- **SUPPLIED DATA**
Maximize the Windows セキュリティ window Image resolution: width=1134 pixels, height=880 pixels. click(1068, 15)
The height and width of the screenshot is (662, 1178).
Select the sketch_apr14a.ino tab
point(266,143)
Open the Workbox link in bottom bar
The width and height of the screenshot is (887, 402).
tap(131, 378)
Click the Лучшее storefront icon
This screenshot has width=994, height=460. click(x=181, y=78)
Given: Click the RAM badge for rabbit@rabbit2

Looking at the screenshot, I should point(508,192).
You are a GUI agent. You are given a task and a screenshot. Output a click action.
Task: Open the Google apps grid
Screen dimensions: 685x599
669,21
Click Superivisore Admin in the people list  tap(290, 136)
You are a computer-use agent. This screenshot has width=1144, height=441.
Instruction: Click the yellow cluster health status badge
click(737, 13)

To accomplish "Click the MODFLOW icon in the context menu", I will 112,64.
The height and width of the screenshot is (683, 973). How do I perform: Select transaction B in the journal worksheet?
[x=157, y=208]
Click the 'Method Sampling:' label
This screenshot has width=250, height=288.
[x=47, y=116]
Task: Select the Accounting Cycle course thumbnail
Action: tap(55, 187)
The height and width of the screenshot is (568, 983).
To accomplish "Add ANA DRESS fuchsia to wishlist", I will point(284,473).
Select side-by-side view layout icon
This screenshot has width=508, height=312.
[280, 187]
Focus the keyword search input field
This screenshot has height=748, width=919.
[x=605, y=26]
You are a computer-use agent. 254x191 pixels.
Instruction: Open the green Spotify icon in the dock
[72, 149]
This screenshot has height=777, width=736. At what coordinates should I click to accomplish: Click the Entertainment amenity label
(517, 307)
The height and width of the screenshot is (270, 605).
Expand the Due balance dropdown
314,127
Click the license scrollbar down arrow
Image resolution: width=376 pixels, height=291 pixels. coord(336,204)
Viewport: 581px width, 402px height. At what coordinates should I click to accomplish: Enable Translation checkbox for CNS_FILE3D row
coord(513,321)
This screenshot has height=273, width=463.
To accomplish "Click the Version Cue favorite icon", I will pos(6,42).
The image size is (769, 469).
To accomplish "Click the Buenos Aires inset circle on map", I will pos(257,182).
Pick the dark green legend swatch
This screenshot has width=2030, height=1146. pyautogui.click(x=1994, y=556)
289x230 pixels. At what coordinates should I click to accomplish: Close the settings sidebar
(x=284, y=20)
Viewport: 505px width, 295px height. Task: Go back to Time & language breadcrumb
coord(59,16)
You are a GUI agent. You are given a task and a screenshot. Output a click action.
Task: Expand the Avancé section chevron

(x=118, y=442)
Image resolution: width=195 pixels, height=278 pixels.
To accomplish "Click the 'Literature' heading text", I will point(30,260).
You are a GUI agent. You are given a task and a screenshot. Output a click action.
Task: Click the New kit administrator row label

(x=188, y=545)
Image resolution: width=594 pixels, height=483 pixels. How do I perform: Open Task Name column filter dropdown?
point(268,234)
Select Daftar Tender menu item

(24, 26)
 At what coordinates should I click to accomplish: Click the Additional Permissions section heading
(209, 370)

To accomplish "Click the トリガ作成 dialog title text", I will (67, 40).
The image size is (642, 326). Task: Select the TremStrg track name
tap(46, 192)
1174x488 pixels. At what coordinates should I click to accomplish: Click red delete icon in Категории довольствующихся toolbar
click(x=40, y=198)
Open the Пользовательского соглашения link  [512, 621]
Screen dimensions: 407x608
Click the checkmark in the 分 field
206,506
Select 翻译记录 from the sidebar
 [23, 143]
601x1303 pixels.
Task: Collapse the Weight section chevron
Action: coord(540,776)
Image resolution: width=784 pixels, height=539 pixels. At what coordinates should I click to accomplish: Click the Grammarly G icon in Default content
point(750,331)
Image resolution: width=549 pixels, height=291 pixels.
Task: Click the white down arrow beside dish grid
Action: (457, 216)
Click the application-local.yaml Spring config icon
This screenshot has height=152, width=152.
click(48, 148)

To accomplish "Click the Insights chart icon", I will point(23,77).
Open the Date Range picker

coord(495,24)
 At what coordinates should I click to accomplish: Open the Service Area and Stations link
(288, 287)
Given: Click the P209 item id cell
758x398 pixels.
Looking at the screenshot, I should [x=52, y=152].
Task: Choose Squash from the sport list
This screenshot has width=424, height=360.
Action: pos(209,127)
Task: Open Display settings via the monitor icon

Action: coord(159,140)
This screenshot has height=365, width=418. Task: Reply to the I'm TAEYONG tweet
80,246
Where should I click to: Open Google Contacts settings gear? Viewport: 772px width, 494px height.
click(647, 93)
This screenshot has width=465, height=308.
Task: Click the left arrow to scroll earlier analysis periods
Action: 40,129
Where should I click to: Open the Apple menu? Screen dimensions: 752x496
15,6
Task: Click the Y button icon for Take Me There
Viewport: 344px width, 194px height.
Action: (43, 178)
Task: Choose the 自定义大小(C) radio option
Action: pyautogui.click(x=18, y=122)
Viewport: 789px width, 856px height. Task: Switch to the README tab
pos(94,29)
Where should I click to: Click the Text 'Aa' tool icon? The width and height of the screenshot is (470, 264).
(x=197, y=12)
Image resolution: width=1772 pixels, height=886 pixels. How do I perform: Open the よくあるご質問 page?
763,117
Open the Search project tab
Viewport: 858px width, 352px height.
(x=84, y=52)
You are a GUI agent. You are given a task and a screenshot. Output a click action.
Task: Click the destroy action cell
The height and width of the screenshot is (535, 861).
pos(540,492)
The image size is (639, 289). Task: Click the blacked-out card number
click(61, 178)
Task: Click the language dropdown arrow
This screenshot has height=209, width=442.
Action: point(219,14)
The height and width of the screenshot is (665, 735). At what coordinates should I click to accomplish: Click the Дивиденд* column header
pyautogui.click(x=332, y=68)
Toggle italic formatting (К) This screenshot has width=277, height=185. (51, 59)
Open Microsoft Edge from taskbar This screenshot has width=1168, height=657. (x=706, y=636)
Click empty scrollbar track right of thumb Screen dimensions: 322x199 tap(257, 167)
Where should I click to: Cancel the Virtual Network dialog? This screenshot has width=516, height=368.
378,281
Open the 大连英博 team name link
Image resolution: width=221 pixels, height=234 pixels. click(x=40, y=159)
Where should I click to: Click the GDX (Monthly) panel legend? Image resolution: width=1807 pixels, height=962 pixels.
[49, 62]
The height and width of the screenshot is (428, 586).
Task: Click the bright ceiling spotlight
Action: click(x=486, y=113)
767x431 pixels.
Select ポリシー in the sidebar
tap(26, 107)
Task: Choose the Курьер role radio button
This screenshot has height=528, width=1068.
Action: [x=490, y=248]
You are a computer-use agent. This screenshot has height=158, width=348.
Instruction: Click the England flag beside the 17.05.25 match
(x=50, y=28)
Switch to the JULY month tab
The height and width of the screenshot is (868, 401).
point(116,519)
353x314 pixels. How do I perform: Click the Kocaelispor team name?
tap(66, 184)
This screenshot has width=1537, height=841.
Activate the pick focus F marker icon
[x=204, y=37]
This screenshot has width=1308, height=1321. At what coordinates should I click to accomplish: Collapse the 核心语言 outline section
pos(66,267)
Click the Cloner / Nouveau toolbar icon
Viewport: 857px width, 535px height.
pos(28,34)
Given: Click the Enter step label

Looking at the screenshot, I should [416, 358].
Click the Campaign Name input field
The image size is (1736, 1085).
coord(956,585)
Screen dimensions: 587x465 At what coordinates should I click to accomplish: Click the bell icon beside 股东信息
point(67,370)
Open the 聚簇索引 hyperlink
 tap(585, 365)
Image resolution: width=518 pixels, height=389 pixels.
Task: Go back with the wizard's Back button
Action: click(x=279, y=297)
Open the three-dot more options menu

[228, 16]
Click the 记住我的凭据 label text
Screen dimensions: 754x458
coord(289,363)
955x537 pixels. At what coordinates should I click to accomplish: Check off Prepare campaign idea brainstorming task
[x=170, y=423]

- **YOUR TASK**
Copy the material word for word, starting at the line that contains "Viewport: 789px width, 856px" and ending at the line that contains "tap(26, 107)".

- **ANSWER IN FULL**
Viewport: 789px width, 856px height. Task: Switch to the README tab
pos(94,29)
Where should I click to: Click the Text 'Aa' tool icon? The width and height of the screenshot is (470, 264).
(x=197, y=12)
Image resolution: width=1772 pixels, height=886 pixels. How do I perform: Open the よくあるご質問 page?
763,117
Open the Search project tab
Viewport: 858px width, 352px height.
(x=84, y=52)
You are a GUI agent. You are given a task and a screenshot. Output a click action.
Task: Click the destroy action cell
The height and width of the screenshot is (535, 861).
pos(540,492)
The image size is (639, 289). Task: Click the blacked-out card number
click(61, 178)
Task: Click the language dropdown arrow
This screenshot has height=209, width=442.
Action: point(219,14)
The height and width of the screenshot is (665, 735). At what coordinates should I click to accomplish: Click the Дивиденд* column header
pyautogui.click(x=332, y=68)
Toggle italic formatting (К) This screenshot has width=277, height=185. (51, 59)
Open Microsoft Edge from taskbar This screenshot has width=1168, height=657. (x=706, y=636)
Click empty scrollbar track right of thumb Screen dimensions: 322x199 tap(257, 167)
Where should I click to: Cancel the Virtual Network dialog? This screenshot has width=516, height=368.
378,281
Open the 大连英博 team name link
Image resolution: width=221 pixels, height=234 pixels. click(x=40, y=159)
Where should I click to: Click the GDX (Monthly) panel legend? Image resolution: width=1807 pixels, height=962 pixels.
[49, 62]
The height and width of the screenshot is (428, 586).
Task: Click the bright ceiling spotlight
Action: click(x=486, y=113)
767x431 pixels.
Select ポリシー in the sidebar
tap(26, 107)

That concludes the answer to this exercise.